The Pali word nibbana (Sanskrit: nirvana) literally means "extinction" or "blowing out" — as of a flame. What is extinguished is not the person but the three fires that the Buddha identifies as the root causes of suffering: greed (lobha), hatred (dosa), and delusion (moha). Nirvana is not the elimination of experience but the elimination of the compulsive reactivity that distorts experience and generates suffering. The liberated being continues to perceive, think, feel, and act — but without the driven, compulsive quality that characterises unawakened mental life.
In the Pali texts, the Buddha describes nirvana as "the unborn, unbecome, unmade, unconditioned" — the only unconditioned phenomenon. Everything else in experience arises dependent on conditions and passes away when conditions change; nirvana alone is not conditioned. This does not make it a mystical realm beyond the natural world; it means that the state of liberation is not produced by causes and conditions in the way that ordinary mental states are, and so does not pass away when conditions change. It is the ground of stability in a world of flux.
When asked whether the Buddha exists after death, whether nirvana is eternal or temporary, whether the liberated self merges with or remains distinct from the cosmos, the Buddha consistently refuses to answer. These "undetermined questions" are not evaded because the Buddha doesn't know the answer but because answering them would involve accepting conceptual frameworks that are themselves part of the problem. Nirvana cannot be adequately described in the language of being and non-being, sameness and difference, because those concepts apply to conditioned phenomena, and nirvana is unconditioned.
The Theravada tradition distinguishes two forms of nirvana. Nirvana-with-remainder (sa-upadisesa-nibbana) is the liberation achieved while still alive — the state of the arahant who has extinguished craving but still has a body and mind that continue until death. Nirvana-without-remainder (anupadisesa-nibbana) is what occurs at the death of an arahant: the psychophysical process does not continue, and what precisely this means is one of the questions to which the Buddha maintained noble silence.
Nirvana is philosophically contested both within Buddhism and in comparison with other traditions.
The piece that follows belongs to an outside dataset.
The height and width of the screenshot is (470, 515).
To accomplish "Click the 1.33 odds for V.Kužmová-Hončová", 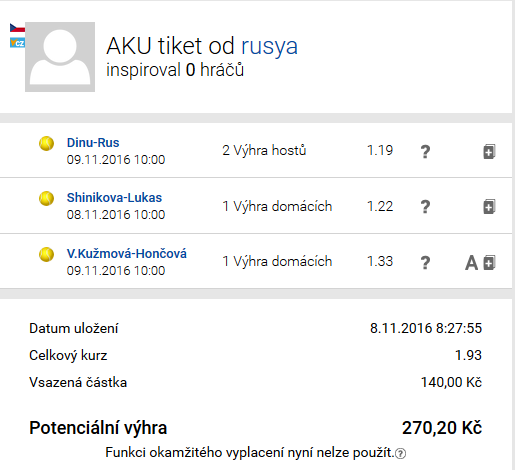I will [x=380, y=261].
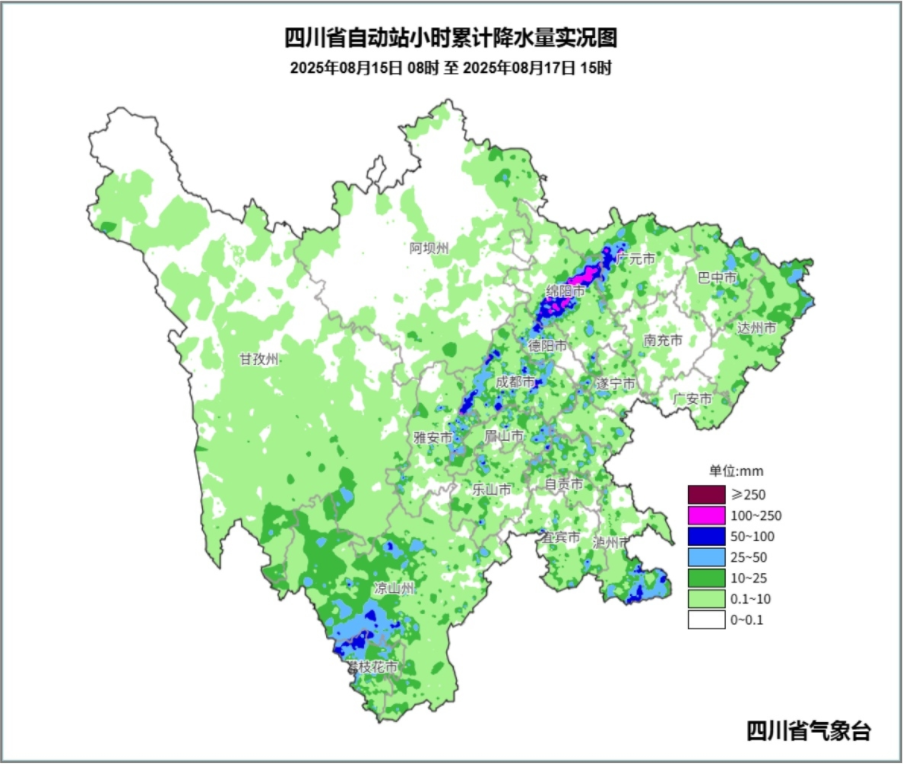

Some scholars compare it to the Brahmanical concept of moksha (liberation), which can imply union with Brahman; Buddhists typically reject this comparison, insisting that nirvana involves no such metaphysical merger. The Madhyamaka philosopher Nagarjuna controversially equated samsara and nirvana, arguing that the distinction between conditioned and unconditioned reality is itself a conventional designation rather than an ultimate one.